Rəbbee həməxüdud ha'an. Goganeeşin veçebı aledxu qadı ikkedaç'enbı fironne sareeqad, cune insanaaşine xaybışeeqad. Goganeeşe Misirne ölkalqa ver ablyav'u.
25 Nu riep Farao Moses en Aäron en zeide: Gaat heen, en brengt uw God een offer hier in het land.
Fironee Mısayiy Harun qopt'ul eyhen: – Şu vuşde Allahıs yişdecab ölkee q'urban ablee'e.
26 Maar Moses antwoordde: Dat kunnen we onmogelijk!

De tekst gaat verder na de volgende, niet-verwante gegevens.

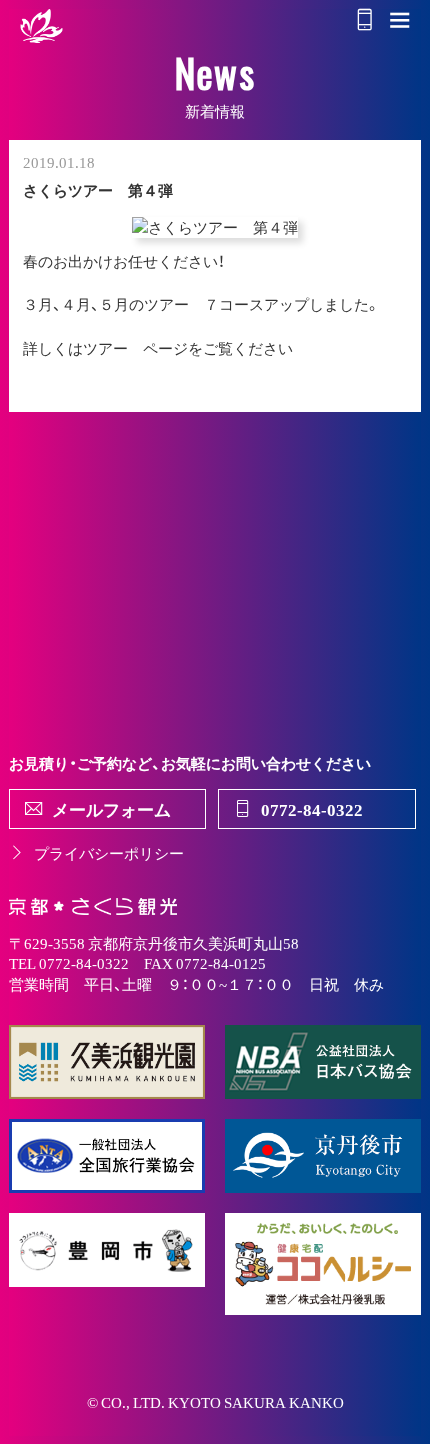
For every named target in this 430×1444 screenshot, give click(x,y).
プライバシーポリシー (109, 853)
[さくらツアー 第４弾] (215, 227)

Want wat wij aan Jahweh, onzen God, als offer brengen, is een gruwel in de ogen der Egyptenaren. Wanneer we dus een offer brengen, dat een gruwel is in de ogen der Egyptenaren, zouden ze ons dan niet stenigen?
Mıseemee eyhen: – Həməxüd ha'as ixhes deş, Misirbış həlyvətq'ıniy qales, şi yişde Allahıs, Rəbbis inyaa q'urban ablya'a g'avce. Manbışis həlyvətq'ıniy qalya'ana şi q'urban ablyav'ee, manbışe şi g'ayeyqqa hevles.
27 We moeten drie dagreizen ver de woestijn in, om Jahweh, onzen God, een offer te brengen, zoals Hij ons heeft bevolen.
De'eş, şi Rəbbis, yişde Allahıs q'urban ablya'asdemee xhebılle yiğna sahreeqa yəq əlyhəəs vukkan. Rəbbee şak'le məxüd uvhu.
28 Toen zeide Farao: Ik zal u laten vertrekken, om Jahweh, uw God, in de woestijn een offer te brengen; maar ge moogt u niet te ver verwijderen. Bidt dus voor mij.
Fironee eyhen: – Zı şu, vuşde Allahıs, Rəbbis q'urban ablyaa'as sahreeqa g'avkasınbı, saccu əq'ənaqa ımaak'an. Zal-allab düə hee'e.
29 Moses antwoordde: Zie, ik ga van u weg, en zal bidden tot Jahweh; morgen zullen Farao, zijn hof en zijn volk van de horzels zijn verlost. Maar laat Farao niet opnieuw ons bedriegen, door het volk toch niet te laten gaan, om Jahweh offers te brengen.
Mısee eyhen: – Zı vasse qığeç'umecar Rəbbis düə haa'as. G'iyqa goganer vassed, yiğne insanaaşissed, yiğne milletıssed aleetxu əlyhəəsınbı. Saccu ğu meed horbu hıma'a, millet Rəbbis q'urban ablyaa'as g'aykkasınva.
30 Moses ging dus van Farao heen, en bad Jahweh voor hem.
Mısa fironusse ark'ın Rəbbis düə haa'a.
31 En Jahweh verhoorde het gebed van Moses: Farao, zijn hof en zijn volk werden van de horzels verlost; geen een bleef er over.
Rəbbee Mısee Cuke heqqiyn ha'an. Firon vucur, cun insanarıb, cun milletıd goganeeşike g'attivxhan haa'anbı. Ma'ab sacab goganiy aaxva deş.
32 Maar Farao bleef ook nu nog hardnekkig, en liet het volk niet vertrekken.
Firon meer hı't'ilqa siyk'al, mang'vee millet g'ekka deş.